#### Reading text ####

Principles of creative management

F.W. Taylor’s Principles of Scientific Management, written in 1911, is still the basis of many of our management practices today. Taylor’s ghost is everywhere.

It is only through enforced standardization of methods, enforced adoption of the best implements and working conditions, and enforced cooperation that this faster work can be assured. And the duty of enforcing the adoption of standards and enforcing this cooperation rests with management alone.

One hundred years later, we need to get away from these ideas and adopt methods that enable creative work in an interconnected economy. I would suggest something like the following:

It is only through innovative and contextual methods, the self-selection of the most appropriate tools and work conditions and willing cooperation that more productive work can be assured. The duty of being transparent in our work and sharing our knowledge rests with all workers.

It’s the network …

I presented on Managing in a Networked World at DevLearn 2011 today in Las Vegas.

How do you manage a workforce that is both nomadic and collaborative? In a 24/7 always-on- and-interconnected world, do we need to rethink the industrial-workplace social contract that’s based on hours worked and being on-the-job ? Join Harold Jarche to discuss how these and other trends mean a shift to perpetual Beta, where learning is the work.

A total of four people attended, as compared to about 50 for a session this morning on some new learning technology tool. Many of my conversations with training/learning professionals have shown a general lack of interest in management, leadership or business issues. Too many learning folks are interested in the tools of THEIR trade and not the businesses they are supposed to serve.

Thinking like a node in a network and not as a position in a hierarchy is the first mental shift that’s required to move to a collaborative enterprise. Nurturing Creativity is now a management responsibility. The old traits of the industrial/information worker were Intellect, Diligence, and Obedience. The new traits of the collaborative worker are Passion, Creativity, and Initiative. These cannot be commoditized. People cannot be creative on demand. The collaborative enterprise requires looser hierarchies and stronger networks. What does that mean for learning & development?

The learning delivery model is being obsolesced by ubiquitous connectivity and diverse social networks. If learning professionals do not participate in the emergent leadership of the networked enterprise, they will be outsourced and sooner than later, automated. There is no room for those who just do their job within their job description (these were industrial-age constructs). The automation of physicians and lawyers was discussed during this morning’s keynote. What makes instructional designers et al, think they are any different? The 21st century workplace is all about understanding networks, modelling networked learning, supporting and strengthening networks.

Why do we need social business?

####

To be done
1. Revise the text on creative management from "F.W. Taylor’s Principles of" up to and including "cooperation rests with management alone.", changing "enforced" to "mandated".
2. Go on writing the text on creative management from the point where it ends.

#### Information shown ####

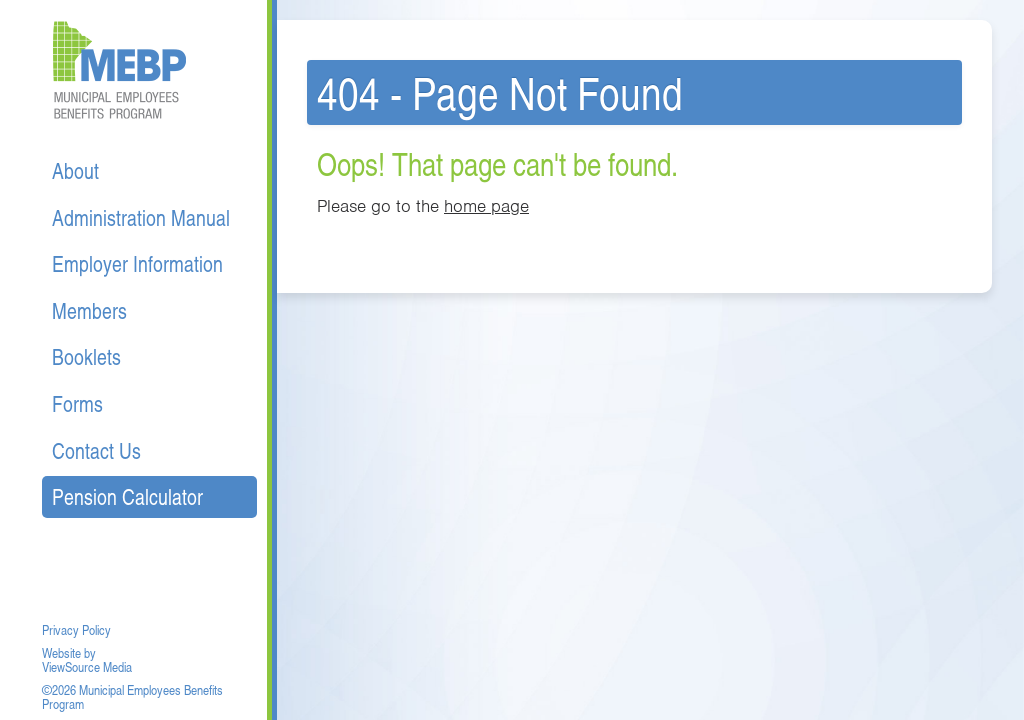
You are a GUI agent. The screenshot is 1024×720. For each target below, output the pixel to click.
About (75, 170)
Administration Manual (141, 217)
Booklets (86, 356)
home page (486, 206)
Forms (77, 403)
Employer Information (137, 263)
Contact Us (96, 450)
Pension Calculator (127, 496)
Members (89, 310)
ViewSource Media (87, 667)
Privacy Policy (76, 630)
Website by (69, 653)
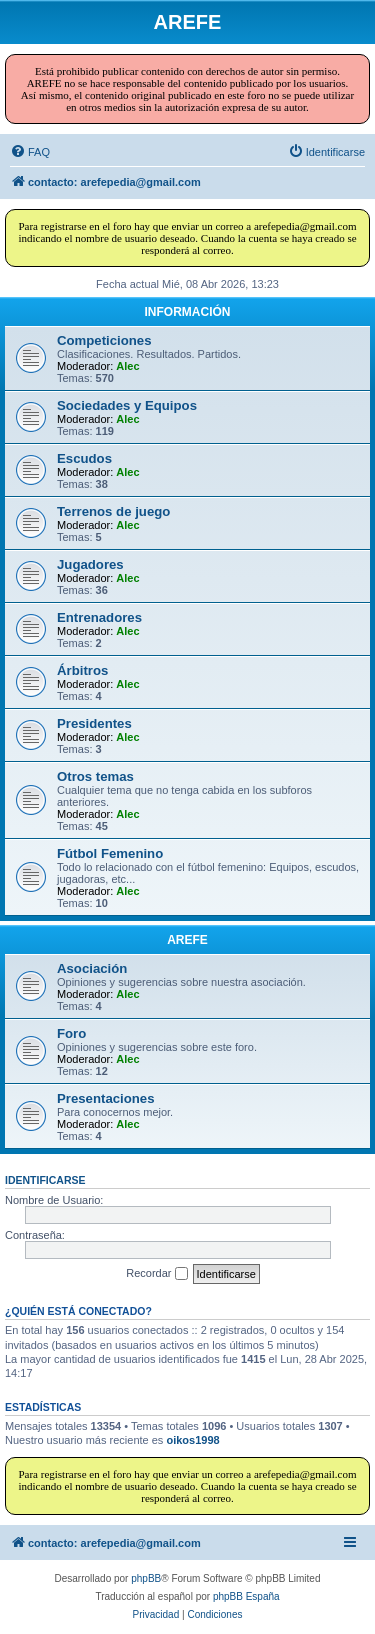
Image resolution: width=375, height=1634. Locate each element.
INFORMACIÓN (188, 312)
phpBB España (246, 1596)
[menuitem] (30, 152)
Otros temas (95, 776)
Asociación (92, 968)
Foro (71, 1033)
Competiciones (104, 340)
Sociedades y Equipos (127, 405)
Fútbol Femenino (110, 853)
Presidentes (94, 723)
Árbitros (82, 670)
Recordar (156, 1274)
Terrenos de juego (113, 511)
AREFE (187, 940)
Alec (127, 366)
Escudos (84, 458)
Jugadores (90, 564)
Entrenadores (99, 617)
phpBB (146, 1578)
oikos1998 (192, 1440)
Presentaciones (106, 1098)
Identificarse (45, 1180)
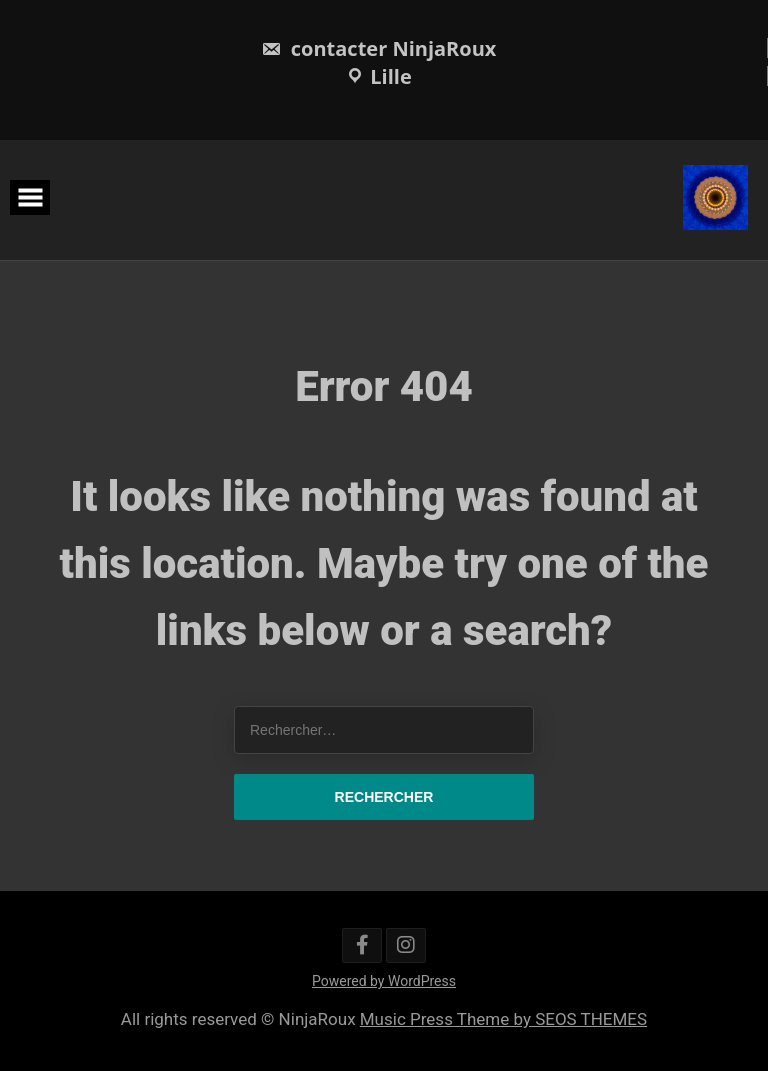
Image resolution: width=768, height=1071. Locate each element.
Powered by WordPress (384, 981)
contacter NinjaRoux (379, 48)
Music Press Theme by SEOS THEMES (503, 1019)
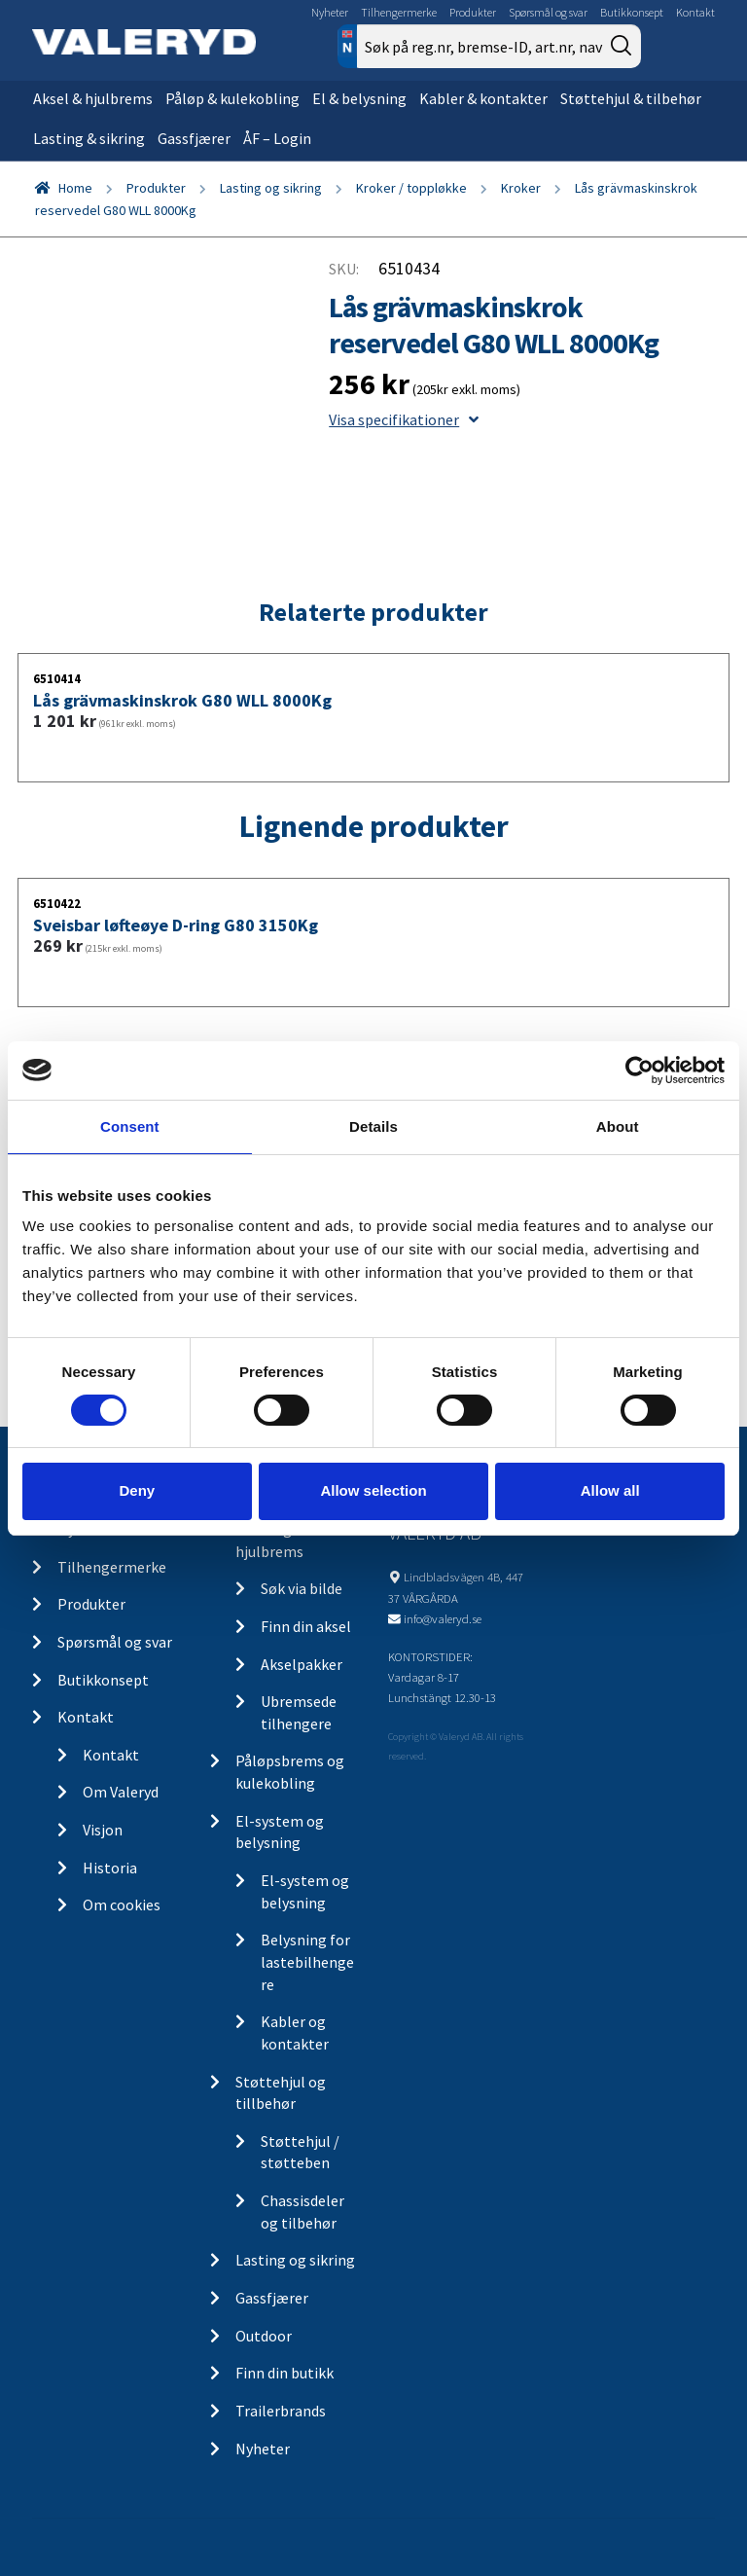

####

The answers
1.
F.W. Taylor’s Principles of Scientific Management, written in 1911, is still the basis of many of our management practices today. Taylor’s ghost is everywhere.

It is only through mandated standardization of methods, mandated adoption of the best implements and working conditions, and mandated cooperation that this faster work can be assured. And the duty of enforcing the adoption of standards and enforcing this cooperation rests with management alone.

2.
The Dachis Group’s latest XPLANATiON of the attributes of a socially optimized business is a pretty good answer to the question, “What is social business?”

Looking just at the key differences in the info-graphic, I’d like to dig into “Why” these differences are necessary:

Greater acceptance of risks & failures: This is how complex problems are addressed, and all businesses are dealing with more complexity. As I mentioned in leadership emerges from network culture, a Probe-Sense-Respond approach is necessary. Dave Snowden underlines the fact that over half of your probes will fail and hence the need to have a culture where failure is an option. It’s what Dave calls “safe-fail”: “We conduct safe-fail experiments. We don’t do fail-safe design. If an experiment succeeds, we amplify it. If an experiment fails, we dampen it.” Failure is not just an option, it’s a common occurrence.

Clear guidelines allow everyone to speak openly on behalf of the company. That’s because hyperlinks have subverted hierarchy. Everyone is connected. In hierarchical organizations, workers are more connected when they go home than when they’re at work. This is a sure sign of the obsolescence of many management control systems.  The Internet has changed everything.

Democratization of information: User-generated content is ubiquitous and much of it is very useful. Search engines give each worker more information and knowledge than any CEO had 10 years ago. Pervasive connectivity will change traditional power structures, though the full effects of this are not yet visible.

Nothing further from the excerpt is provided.